AI finds a lung medicine that makes people 3 years younger after taking it for 4 weeks

📅 2026-09-11

Abstract:

After taking a drug originally used to treat pulmonary fibrosis, the patient became 3 years younger after taking it for 4 weeks. This drug has been tied to AI from the beginning: AI first determines which target should be targeted in pulmonary fibrosis, and then generative AI designs the corresponding drug molecules.

The story is not far away from us. Insilico, which made it, has its main office in Hong Kong, and its important team responsible for new drug discovery and research and development has been based in Zhangjiang, Pudong, Shanghai for a long time. A few years ago, AI selected a target called TNIK from massive disease data. Now this judgment has been made into a real drug and has reached the second half of clinical trials.


In July this year, Insilico announced that rentosertib has officially entered Phase III clinical trials and plans to recruit approximately 320 pulmonary fibrosis patients in 47 centers.

Just as this lung drug continued to advance towards the end of the market, researchers found an unexpected signal from the blood samples left over from the previous Phase IIa.

42 patients, six different sets of "aging clocks" point in the same direction:

Their blood looks younger.

In this way, a lung medicine discovered by AI was suddenly related to "anti-aging".

01

The target chosen by AI a few years ago has reached Phase III

Before a drug can be officially researched, it must first find a biological target worthy of intervention. It may be a protein, a receptor, or a signaling pathway closely related to the disease process.
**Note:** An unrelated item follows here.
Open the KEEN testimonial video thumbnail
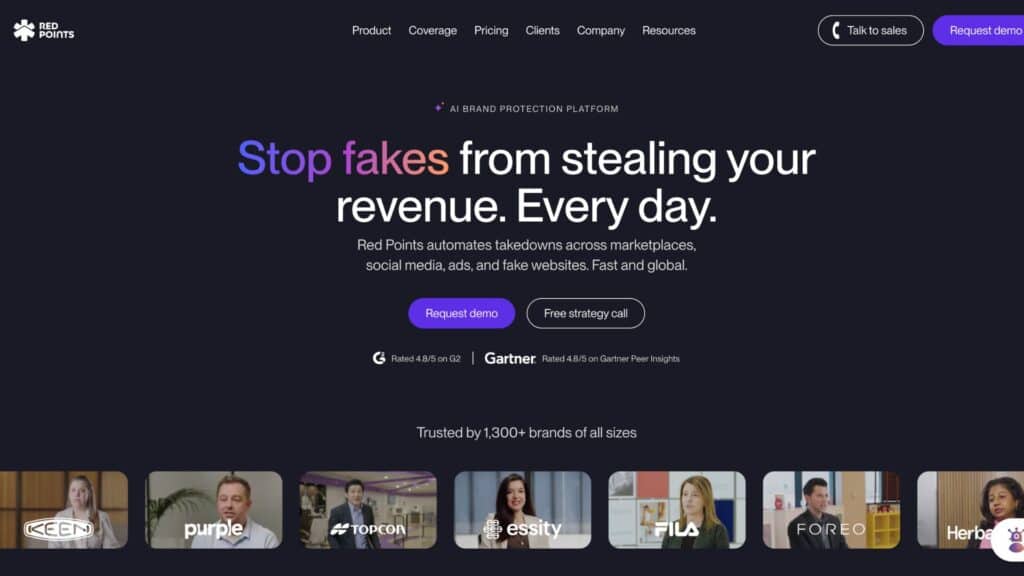Screen dimensions: 1024x576 point(64,510)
This object is the "target" of the drug.

The problem is that there are thousands of proteins in the human body, and diseases involve a large number of genes, cells and signaling pathways. In the past, finding new targets relied on long-term basic research, accumulating evidence layer by layer, and then slowly deciding which direction was worth betting on.
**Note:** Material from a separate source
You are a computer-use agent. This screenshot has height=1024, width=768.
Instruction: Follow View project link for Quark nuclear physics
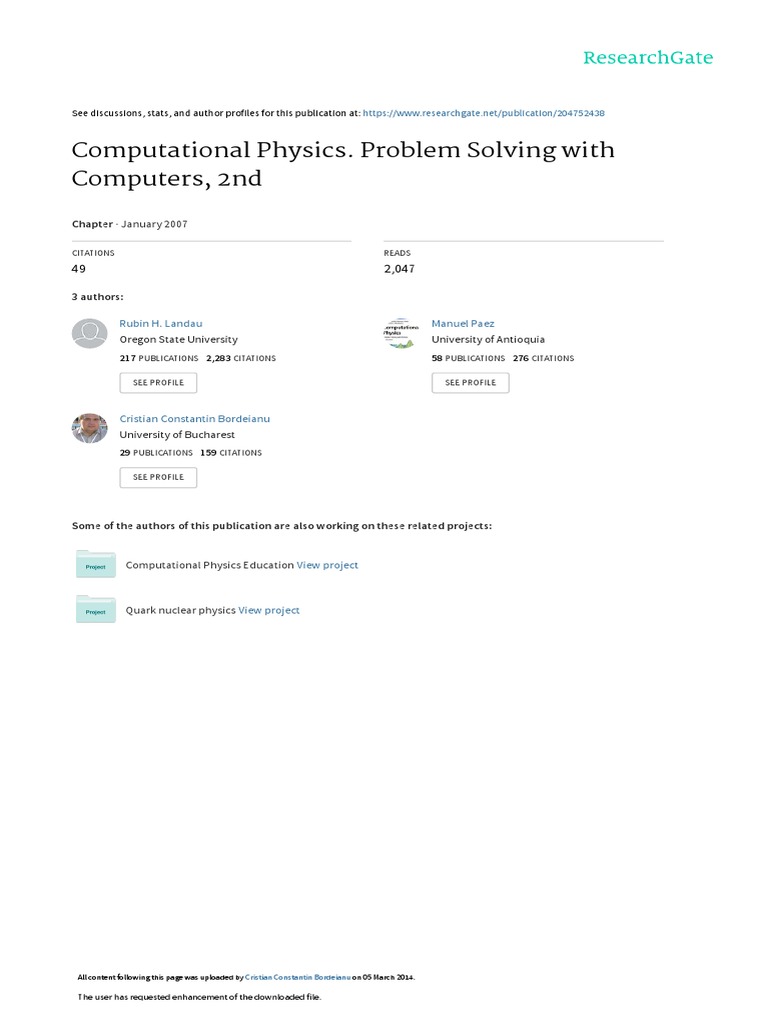[x=269, y=610]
As the saying goes, draw the target first and then shoot the arrow. If there is a problem with the judgment of the target, the subsequent drug research and development will definitely go wrong.
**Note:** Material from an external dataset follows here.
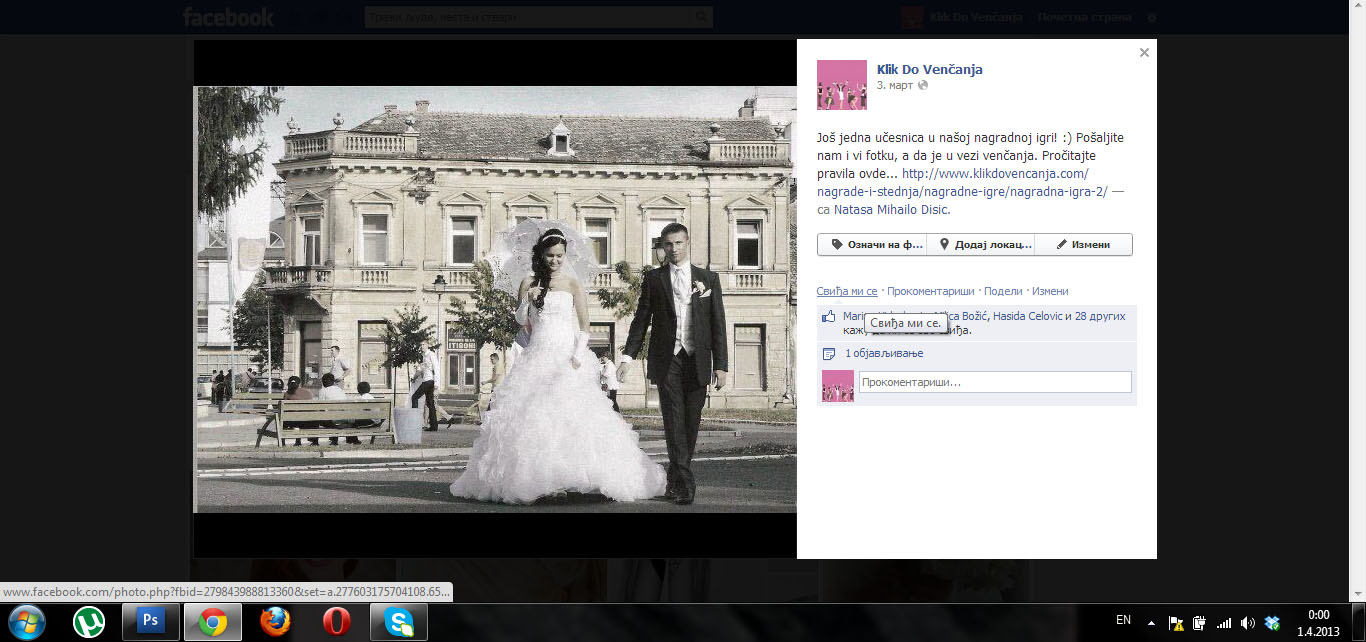
Task: Close the photo viewer with the X
Action: click(x=1144, y=53)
AI can be said to have played a big role in finding targets.

It can read genomes, transcriptomes, proteomes, disease databases, papers and biological networks at the same time, and find which proteins and diseases have links worthy of further verification from information that is far beyond what humans can process one by one.

In recent years, AI participation in target discovery has become one of the important directions of AI pharmaceuticals. Nature Reviews Drug Discovery, the top review journal in the field of drug research and development, even published a review this year to discuss the involvement of AI in target identification, believing that it is playing an increasingly important role in this link. However, it also emphasized that whether a target is truly established ultimately depends on experimental and even clinical verification.


In this field, BenevolentAI and AstraZeneca have long used knowledge graphs and machine learning to screen new targets from complex disease data in chronic kidney disease, pulmonary fibrosis and other directions; Recursion has also been using large-scale phenotypic data and machine learning to find new disease mechanisms, such as its REC-4881. The key discovery behind it is that its platform has identified that "inhibiting MEK1/2 may treat familial adenomatous polyposis", and it has now advanced to Phase II.

It is not new for AI to help people find targets. The real difficulty is to advance the research.

The target selected by the algorithm must first be experimentally verified; after the verification is established, someone must design a truly usable molecule around it, and then go through toxicology, animal experiments, Phase I, and Phase II to prove that it is not just "theoretically reasonable."

Many targets discovered by AI will get stuck somewhere in the middle.

Phase I mainly looks at safety, and phase II begins with efficacy signals and doses; in phase III, hundreds or even thousands of patients are often recruited and compared with placebo or standard treatment under conditions closer to real clinical conditions. At this level, the previous answers that seemed "natural" to dozens of people often have to be re-verified. Seemingly obvious therapeutic effects may be diluted by larger samples, and adverse reactions not exposed in small samples may surface for the first time.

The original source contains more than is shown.